A Russian politician and prominent critic of Vladimir Putin, Denis Voronenkov, was killed in the streets of Kiev on Wednesday, having fled Russia last October in fear of his life.
Voronenkov – a former Russian MP who had previously testified against the pro-Russian former Ukrainian President, Viktor Yanukovych, and criticized Vladimir Putin’s policies – was shot three times with a 9mm handgun in broad daylight in the Ukrainian capital of Kiev.
His bodyguard, a Ukranian security agent, was also shot and remains in the hospital but managed to return fire and fatally wound the gunman, who has not yet been identified.
Voronenkov and his wife Maria Maksakova fled Russia in October last year, citing the ‘schizophrenic’ Russian government as their reason. The couple recently had a son, whose first birthday will be in April.

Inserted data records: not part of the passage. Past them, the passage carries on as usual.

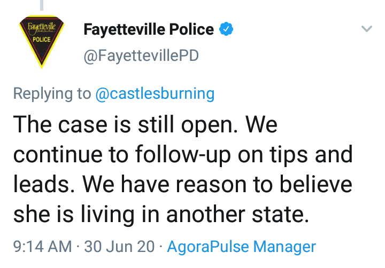
Task: Tap the 'living in another state' line
Action: pos(161,214)
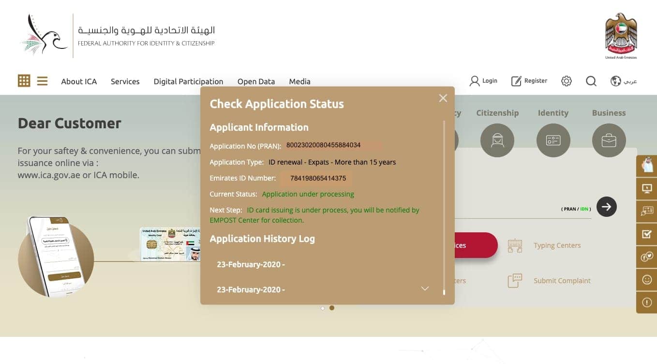This screenshot has height=364, width=657.
Task: Click the survey checkmark sidebar icon
Action: coord(647,234)
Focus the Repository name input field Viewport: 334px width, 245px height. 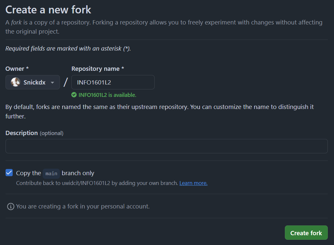(x=113, y=82)
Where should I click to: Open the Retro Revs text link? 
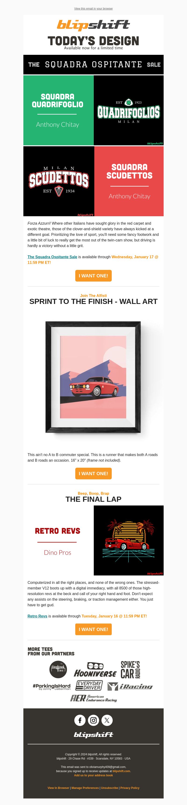37,616
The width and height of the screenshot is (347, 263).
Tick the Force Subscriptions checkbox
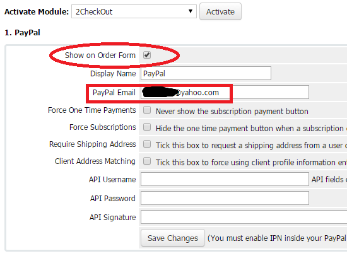(147, 127)
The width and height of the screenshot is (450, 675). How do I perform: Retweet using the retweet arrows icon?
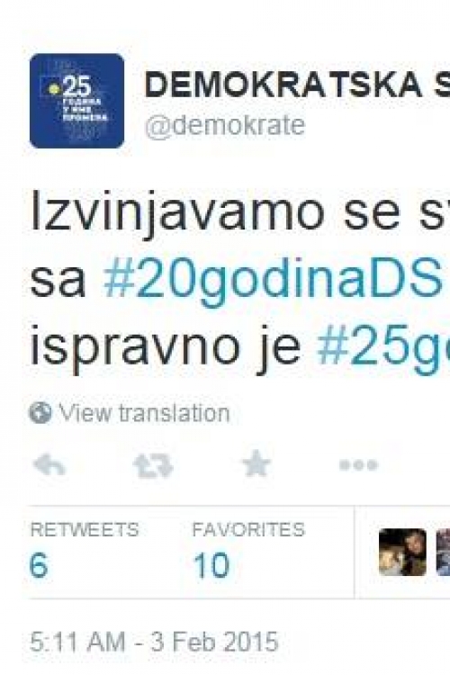[153, 466]
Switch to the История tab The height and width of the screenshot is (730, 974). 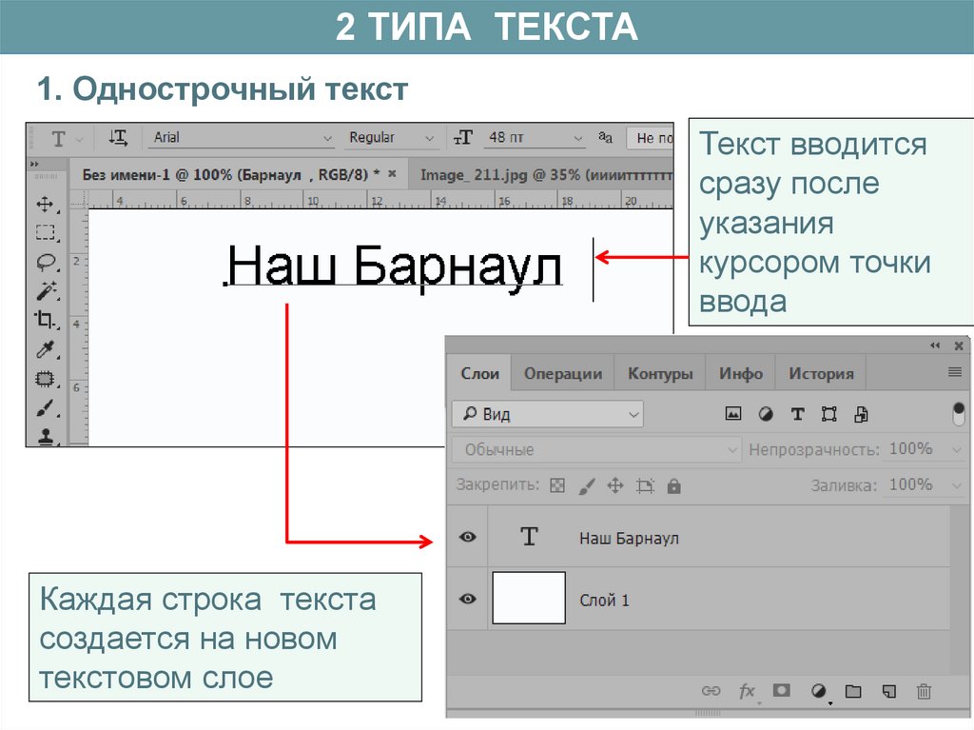820,374

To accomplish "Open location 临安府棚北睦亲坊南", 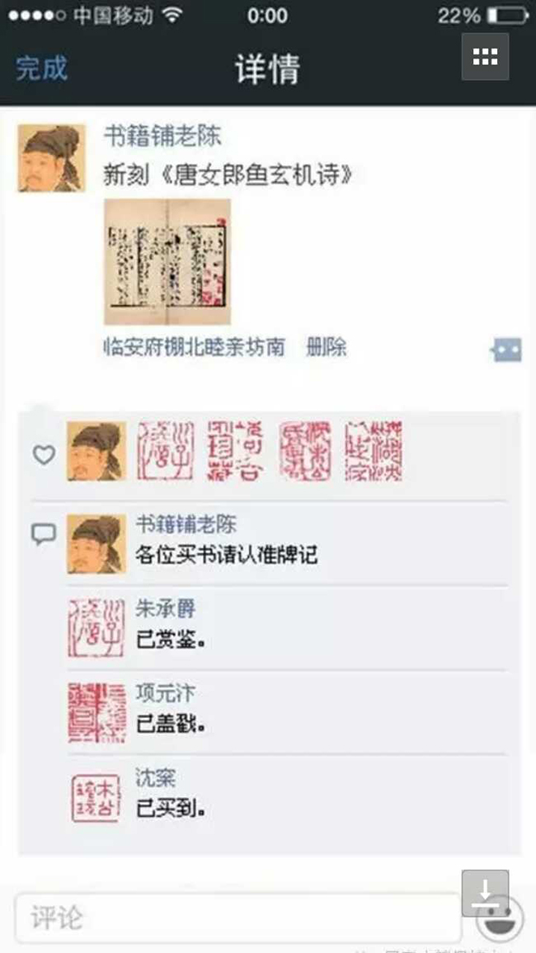I will pos(194,347).
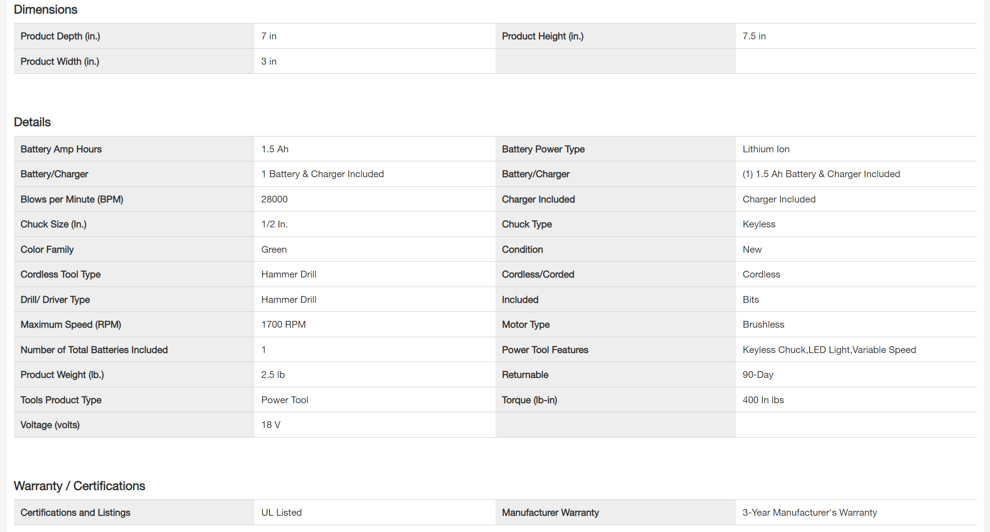The image size is (990, 532).
Task: Click the Green color family value
Action: (x=274, y=250)
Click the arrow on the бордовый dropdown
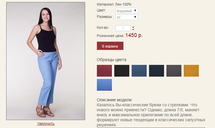This screenshot has height=128, width=215. [135, 11]
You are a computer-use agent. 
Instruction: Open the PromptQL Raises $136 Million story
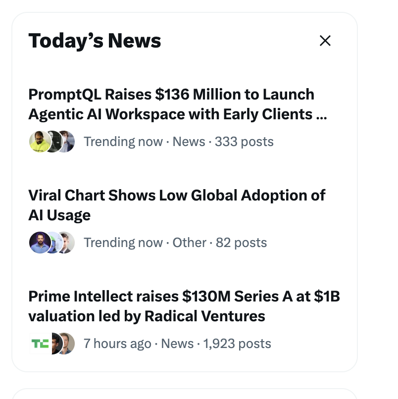178,104
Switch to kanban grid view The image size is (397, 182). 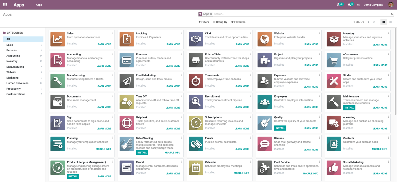coord(384,22)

Following the incident, Ukrainian President Petro Poroshenko described it as “an act of state terrorism” undertaken by the Kremlin.
However, Kremlin spokesman Dmitry Peskov refuted the claims, stating that “all falsehoods that can already be heard about much-hyped Russian involvement are absurd.”
The murder was quickly denounced as an act of Russian violence, with Ukranian MP Volodymyr Ariev accusing Putin of “spreading fear all over the world”:
New Litvinenko case. Former Russian MP Voronenkov shot to death in Kyiv right on the street. Putin spreading fear over the world.
— Volodymyr Ariev (@VolodymyrAriev) March 23, 2017
Meanwhile, Ilya Ponomarev, another former Russian MP exiled in Ukraine and fellow critic of Putin, confirmed he had been on his way to meet Voronenkov before hearing news of his murder.
“There are no words,” he wrote:
Денис Вороненков убит в 11-25 у Премьер Паласа. Он шёл на встречу со мной. Нет слов. Охранник успел ранить… https://t.co/gCk33oqym0
— Ilya Ponomarev (@iponomarev) March 23, 2017
It will likely heighten tensions existent between Russia and the Ukraine since Putin illegally annexed Crimea in 2014.
In his final interview with Radio Free Europe last month, Voronenkov compared Russia to “Nazi Germany” while denouncing the annexation of Crimea as “illegal” and a “mistake.”
“In Russia, there is a system of total fear,” Voronenkov said in the interview. “Like in George Orwell’s book , right now these are times of total lies, when speaking the truth is [labeled] extremism.”
Voronenkov’s murder is one of a number of unexplained deaths of Russian dissidents in recent years. In February, thousands marched in the city of Moscow to commemorate the death of Russian opposition leader Boris Nemtsov, who was murdered outside the Kremlin two years ago.
Other influential Russian figures have also died in mysterious circumstances during recent years, including former Putin adviser Mikhail Lesin, businessman Alexander Perepilichny, and FSB agent Alexander Litvinenko. All figures appeared to pose a threat to Russian governmental interests.